[Page extract — start]

Devon Arthurs, Russell's friend and former roommate, awaits trial in state court on charges he shot and killed their other two roommates, 18-year-old Andrew Oneschuk and 22-year-old Jeremy Himmelman, both of Massachusetts.
Russell wasn't charged in the May 2017 killings, which exposed the four roommates' membership in an obscure neo-Nazi group that formed on the internet. Arthurs was co-founder of Atomwaffen, which is German for "atomic weapon," but he allegedly told investigators he killed his roommates for teasing him about his recent conversion to Islam.
Russell served in the Florida National Guard and was wearing his military uniform and crying when police arrived at the murder scene and found him standing outside the Tampa apartment. Arthurs told police that Russell didn't know anything about the shooting.
Arthurs also told detectives he killed his roommates to thwart a terrorist attack by Atomwaffen. He claimed Russell had materials in the house "to kill civilians and target locations like power lines, nuclear reactors, and synagogues," prosecutors said.
"I prevented the deaths of a lot of people," Arthurs said in a rambling statement. Asked why his roommates would plan such an attack, he responded, "Because they want to build a Fourth Reich."
Russell's attorney, Ian Goldstein, maintains his client has accepted responsibility for his crimes and is "dedicated to emerging from this situation a stronger person."
"As a 22-year-old former college student and member of the armed forces, the defendant has seen the future he once hoped for evaporate before his eyes," Goldstein wrote in a Jan. 2 filing. "He has accepted responsibility for his offenses, and looks forward to serving his sentence and attempting to move forward with a productive and law abiding life."
Sentencing guidelines calculated by the court's probation office call for a prison sentence ranging from 24 to 30 months. Russell's lawyer asked the court for a more lenient sentence.
Prosecutors, however, say the guidelines don't adequately reflect the seriousness of Russell's actions, or the danger he still poses.
Inside Russell's bedroom, authorities said they found several firearms, ammunition and a framed picture of Oklahoma City bomber Timothy McVeigh on Russell's bedroom dresser. Investigators also found a North Korean flag, multiple copies of Adolf Hitler's "Mein Kampf" and other neo-Nazi and white supremacist propaganda in the apartment, prosecutors said.

[Page extract — finish]

_Task objective_: Please carry on the news report above about the Tampa roommate killings and Russell's sentencing, beginning after its last sentence.

[Excerpted data — start]

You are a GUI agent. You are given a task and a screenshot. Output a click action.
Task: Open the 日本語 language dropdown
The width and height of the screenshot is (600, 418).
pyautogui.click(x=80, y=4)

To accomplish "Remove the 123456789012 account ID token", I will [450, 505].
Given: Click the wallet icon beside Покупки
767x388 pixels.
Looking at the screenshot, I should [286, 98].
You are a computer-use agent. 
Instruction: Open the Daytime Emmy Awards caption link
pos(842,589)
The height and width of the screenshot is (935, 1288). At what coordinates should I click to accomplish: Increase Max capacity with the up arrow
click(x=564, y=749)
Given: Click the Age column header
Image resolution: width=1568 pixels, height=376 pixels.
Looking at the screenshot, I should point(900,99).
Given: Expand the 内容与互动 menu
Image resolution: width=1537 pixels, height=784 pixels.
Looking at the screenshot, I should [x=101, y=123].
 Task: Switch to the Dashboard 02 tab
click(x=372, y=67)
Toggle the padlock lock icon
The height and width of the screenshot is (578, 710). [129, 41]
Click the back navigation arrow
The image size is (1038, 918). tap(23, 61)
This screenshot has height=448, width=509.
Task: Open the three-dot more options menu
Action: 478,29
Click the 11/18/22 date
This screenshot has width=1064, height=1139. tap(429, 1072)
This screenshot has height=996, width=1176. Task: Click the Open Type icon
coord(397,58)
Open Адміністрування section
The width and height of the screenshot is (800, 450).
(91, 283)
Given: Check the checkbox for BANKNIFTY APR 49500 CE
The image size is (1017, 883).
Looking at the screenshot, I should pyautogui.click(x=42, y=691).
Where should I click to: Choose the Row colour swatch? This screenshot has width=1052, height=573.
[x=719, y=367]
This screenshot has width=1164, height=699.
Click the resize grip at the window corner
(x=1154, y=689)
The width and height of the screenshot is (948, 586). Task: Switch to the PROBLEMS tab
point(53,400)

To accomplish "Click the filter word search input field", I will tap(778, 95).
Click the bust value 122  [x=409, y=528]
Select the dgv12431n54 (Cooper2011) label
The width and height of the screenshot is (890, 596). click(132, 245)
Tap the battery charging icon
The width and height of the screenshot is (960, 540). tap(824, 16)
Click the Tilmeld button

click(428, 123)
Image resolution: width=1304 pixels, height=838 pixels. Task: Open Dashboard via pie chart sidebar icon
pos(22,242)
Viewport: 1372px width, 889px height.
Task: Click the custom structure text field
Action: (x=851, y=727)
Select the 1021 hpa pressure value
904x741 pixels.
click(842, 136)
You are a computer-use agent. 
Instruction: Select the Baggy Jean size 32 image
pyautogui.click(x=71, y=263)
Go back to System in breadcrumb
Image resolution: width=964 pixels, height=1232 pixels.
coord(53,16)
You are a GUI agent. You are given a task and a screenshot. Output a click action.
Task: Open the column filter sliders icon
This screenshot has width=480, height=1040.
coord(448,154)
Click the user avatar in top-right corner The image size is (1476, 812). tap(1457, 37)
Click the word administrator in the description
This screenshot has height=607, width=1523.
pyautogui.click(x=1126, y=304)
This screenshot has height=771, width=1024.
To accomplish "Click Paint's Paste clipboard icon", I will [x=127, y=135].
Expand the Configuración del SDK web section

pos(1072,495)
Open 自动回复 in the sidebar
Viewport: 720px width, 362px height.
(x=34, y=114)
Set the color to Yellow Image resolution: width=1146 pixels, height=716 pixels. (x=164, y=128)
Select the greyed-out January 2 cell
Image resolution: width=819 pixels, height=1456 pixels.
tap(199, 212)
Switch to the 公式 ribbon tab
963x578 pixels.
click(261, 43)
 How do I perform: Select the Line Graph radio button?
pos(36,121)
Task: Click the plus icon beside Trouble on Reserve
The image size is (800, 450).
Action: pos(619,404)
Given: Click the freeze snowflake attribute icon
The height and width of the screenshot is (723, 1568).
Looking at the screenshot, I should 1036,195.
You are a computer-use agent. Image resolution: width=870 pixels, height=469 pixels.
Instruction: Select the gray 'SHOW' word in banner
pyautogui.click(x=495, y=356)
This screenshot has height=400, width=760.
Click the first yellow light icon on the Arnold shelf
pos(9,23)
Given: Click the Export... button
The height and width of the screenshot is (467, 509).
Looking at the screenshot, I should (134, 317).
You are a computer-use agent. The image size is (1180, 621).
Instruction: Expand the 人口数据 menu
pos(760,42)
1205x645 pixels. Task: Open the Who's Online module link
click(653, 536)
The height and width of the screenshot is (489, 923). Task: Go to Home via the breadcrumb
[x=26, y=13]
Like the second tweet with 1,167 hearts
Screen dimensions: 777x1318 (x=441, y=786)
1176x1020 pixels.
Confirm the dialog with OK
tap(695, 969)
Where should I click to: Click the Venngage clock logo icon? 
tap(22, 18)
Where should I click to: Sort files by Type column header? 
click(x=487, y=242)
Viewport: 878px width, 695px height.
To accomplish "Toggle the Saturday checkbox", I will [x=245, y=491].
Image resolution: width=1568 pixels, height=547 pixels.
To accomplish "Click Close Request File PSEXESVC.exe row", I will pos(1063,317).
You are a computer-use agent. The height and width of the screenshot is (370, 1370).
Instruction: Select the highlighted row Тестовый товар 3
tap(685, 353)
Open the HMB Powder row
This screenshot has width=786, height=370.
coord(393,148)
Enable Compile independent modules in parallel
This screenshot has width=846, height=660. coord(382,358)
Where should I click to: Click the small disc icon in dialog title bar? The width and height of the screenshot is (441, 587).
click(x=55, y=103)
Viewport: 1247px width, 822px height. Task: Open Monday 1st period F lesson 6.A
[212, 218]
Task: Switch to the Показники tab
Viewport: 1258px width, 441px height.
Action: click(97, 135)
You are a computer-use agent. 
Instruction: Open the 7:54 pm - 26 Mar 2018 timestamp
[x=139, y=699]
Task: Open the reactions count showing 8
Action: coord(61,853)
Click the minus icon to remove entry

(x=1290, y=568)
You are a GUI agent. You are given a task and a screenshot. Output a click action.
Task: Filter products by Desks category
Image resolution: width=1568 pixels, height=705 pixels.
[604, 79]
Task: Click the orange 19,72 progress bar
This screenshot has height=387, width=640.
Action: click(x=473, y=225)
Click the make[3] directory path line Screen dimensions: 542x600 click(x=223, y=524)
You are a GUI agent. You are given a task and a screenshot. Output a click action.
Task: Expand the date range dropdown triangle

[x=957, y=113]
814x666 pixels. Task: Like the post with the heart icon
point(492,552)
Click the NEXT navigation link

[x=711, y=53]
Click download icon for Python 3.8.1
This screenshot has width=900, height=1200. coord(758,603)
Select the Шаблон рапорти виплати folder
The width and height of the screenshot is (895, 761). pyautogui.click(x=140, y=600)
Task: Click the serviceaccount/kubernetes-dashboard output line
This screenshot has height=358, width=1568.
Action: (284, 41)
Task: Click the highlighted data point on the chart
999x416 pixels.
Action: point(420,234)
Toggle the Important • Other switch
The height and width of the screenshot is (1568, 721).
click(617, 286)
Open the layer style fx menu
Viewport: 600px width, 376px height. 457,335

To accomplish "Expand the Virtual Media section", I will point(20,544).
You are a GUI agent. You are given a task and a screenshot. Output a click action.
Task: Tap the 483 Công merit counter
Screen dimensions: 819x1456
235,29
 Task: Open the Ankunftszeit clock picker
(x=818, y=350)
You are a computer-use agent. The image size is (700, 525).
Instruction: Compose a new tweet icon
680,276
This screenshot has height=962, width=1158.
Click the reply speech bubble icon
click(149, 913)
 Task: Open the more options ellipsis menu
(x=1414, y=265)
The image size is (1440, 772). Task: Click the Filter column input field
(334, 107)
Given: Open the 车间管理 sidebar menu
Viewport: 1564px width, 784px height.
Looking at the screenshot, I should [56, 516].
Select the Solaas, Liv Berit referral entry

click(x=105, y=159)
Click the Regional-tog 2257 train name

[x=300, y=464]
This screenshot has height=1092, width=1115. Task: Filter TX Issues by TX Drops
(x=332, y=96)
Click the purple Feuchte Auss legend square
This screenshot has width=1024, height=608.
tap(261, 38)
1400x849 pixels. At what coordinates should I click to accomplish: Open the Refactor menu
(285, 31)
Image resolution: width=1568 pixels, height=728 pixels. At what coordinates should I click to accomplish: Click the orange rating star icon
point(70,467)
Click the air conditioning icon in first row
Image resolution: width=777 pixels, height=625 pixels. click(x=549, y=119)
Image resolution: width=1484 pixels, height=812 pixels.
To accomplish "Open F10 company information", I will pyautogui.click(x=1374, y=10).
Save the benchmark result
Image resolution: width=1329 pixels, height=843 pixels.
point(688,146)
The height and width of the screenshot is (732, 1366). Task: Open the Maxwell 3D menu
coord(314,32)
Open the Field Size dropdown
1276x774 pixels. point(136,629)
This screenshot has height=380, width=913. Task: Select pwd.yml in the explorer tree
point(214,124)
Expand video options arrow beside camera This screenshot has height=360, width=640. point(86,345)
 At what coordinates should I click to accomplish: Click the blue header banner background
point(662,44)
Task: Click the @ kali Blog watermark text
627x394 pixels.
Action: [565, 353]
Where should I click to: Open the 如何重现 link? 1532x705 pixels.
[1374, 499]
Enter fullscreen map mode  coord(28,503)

[Excerpted data — finish]

_Response area_:
"Russell had a place of prominence for the picture of his idol, Timothy McVeigh, someone who turned his ideology into violent action," wrote Thomas, the federal prosecutor. "A photographic journey through Russell's apartment_the backdrop of the murder scene_is a chilling confirmation of Russell's intent to follow in the footsteps of his hero."
Russell set up a "mini-lab" in the garage, where investigators found explosive material stored in a cooler, near homemade detonator components and several pounds of ammonium nitrate, according to Thomas.
"Russell showed not an ounce of concern for his own life, his roommates' lives, or his (neighbors') lives," Thomas wrote.
In anonymous internet posts, Atomwaffen members hailed Oneschuk and Himmelman as fallen heroes, and assailed Arthurs as a race traitor. A tribute on IronMarch, a website for the "global fascist fraternity," included swastika-stamped photos of the slain men.
Relatives of the two slain friends have rejected those neo-Nazi labels and dismissed Arthurs' claims as the self-serving rantings of a sociopath. But prosecutors say Russell — even after his arrest — has never disputed he was Atomwaffen's leader.
"The evidence of Russell's violent ideology and his conduct while incarcerated shows that he has tightly held beliefs that he will continue to promote," Thomas wrote.
Kunzelman reported from Baton Rouge, La. Associated Press reporter Jason Dearen in Gainesville contributed.